TASK >> Scan the data below for the string "Viewport". Show every line where it turns up.

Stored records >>
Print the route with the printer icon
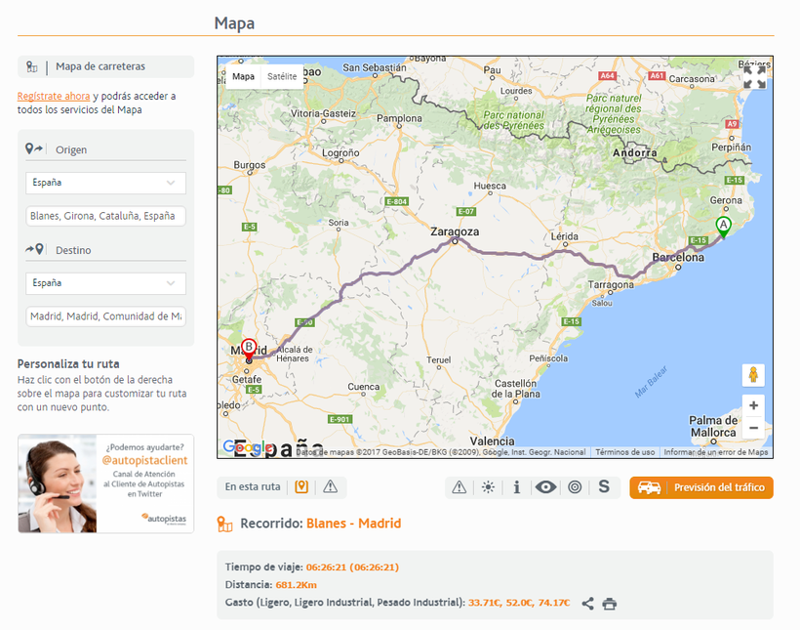 point(610,604)
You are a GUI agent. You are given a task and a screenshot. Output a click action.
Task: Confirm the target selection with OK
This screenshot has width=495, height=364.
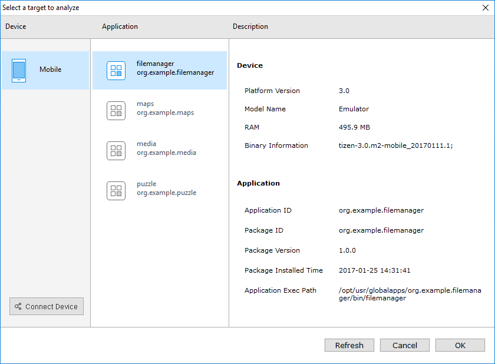[x=460, y=345]
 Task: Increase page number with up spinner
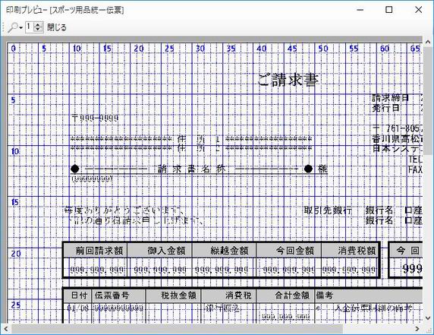tap(38, 25)
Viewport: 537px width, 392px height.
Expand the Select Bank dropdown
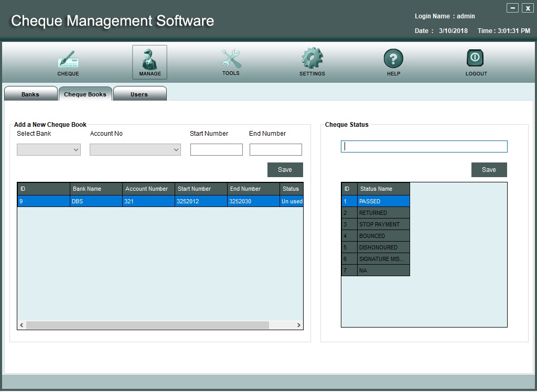point(49,150)
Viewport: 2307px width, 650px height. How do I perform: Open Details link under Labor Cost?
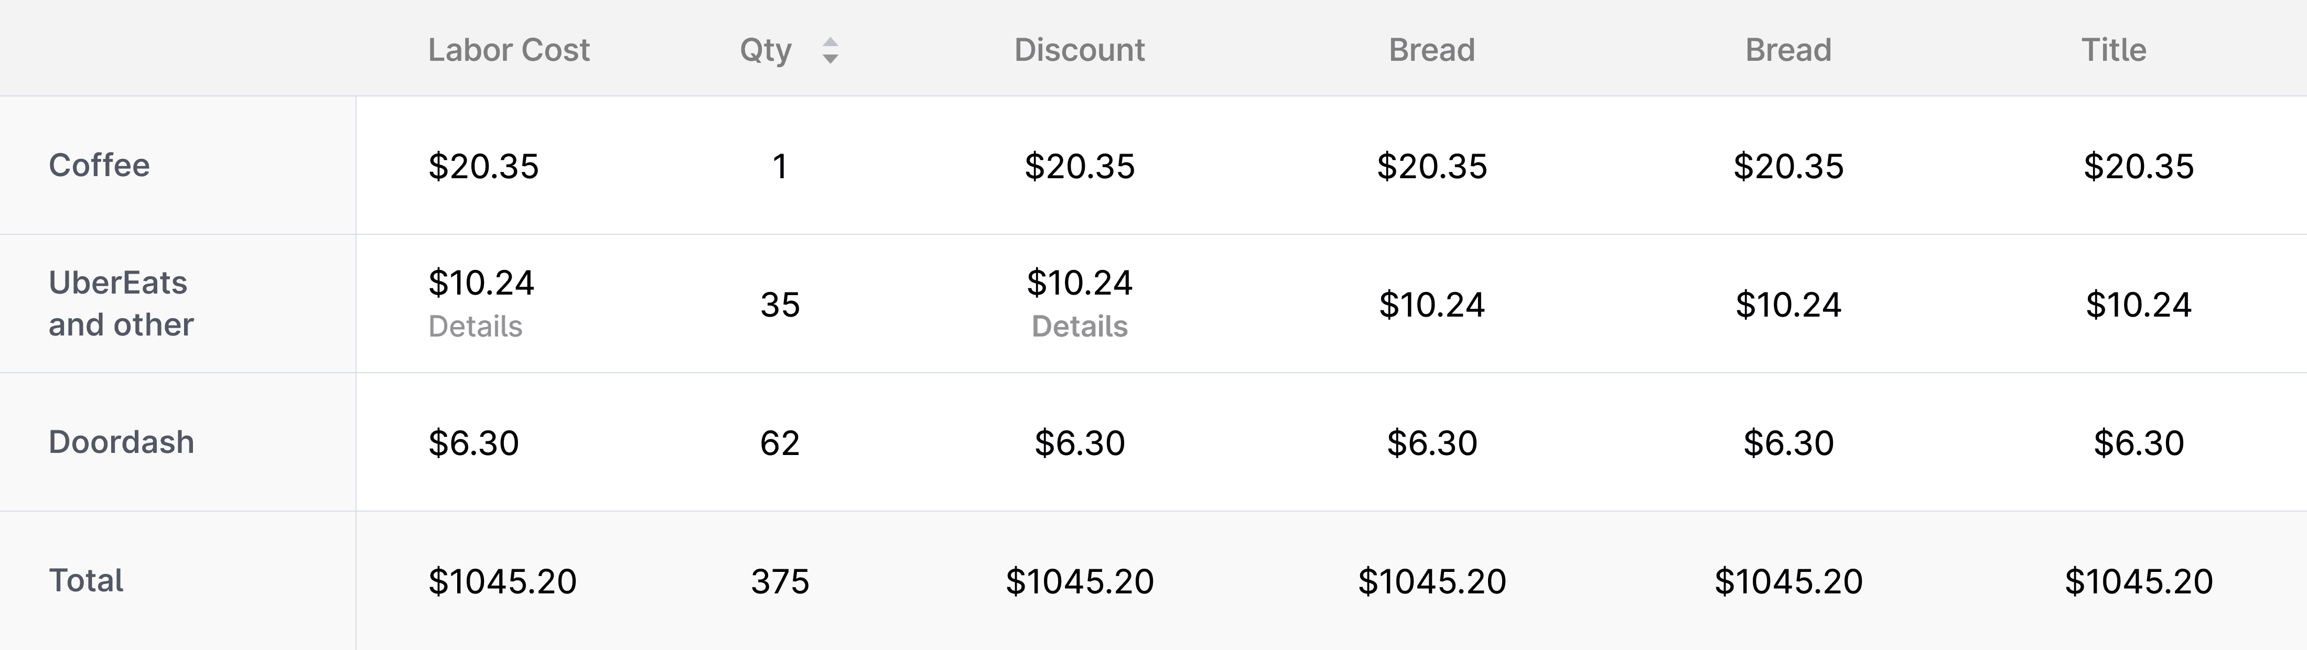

TASK RESULT >>
Viewport: 537px width, 392px height.
Viewport: 2307px width, 650px height. How do I perform: Open Details link under Labor Cost?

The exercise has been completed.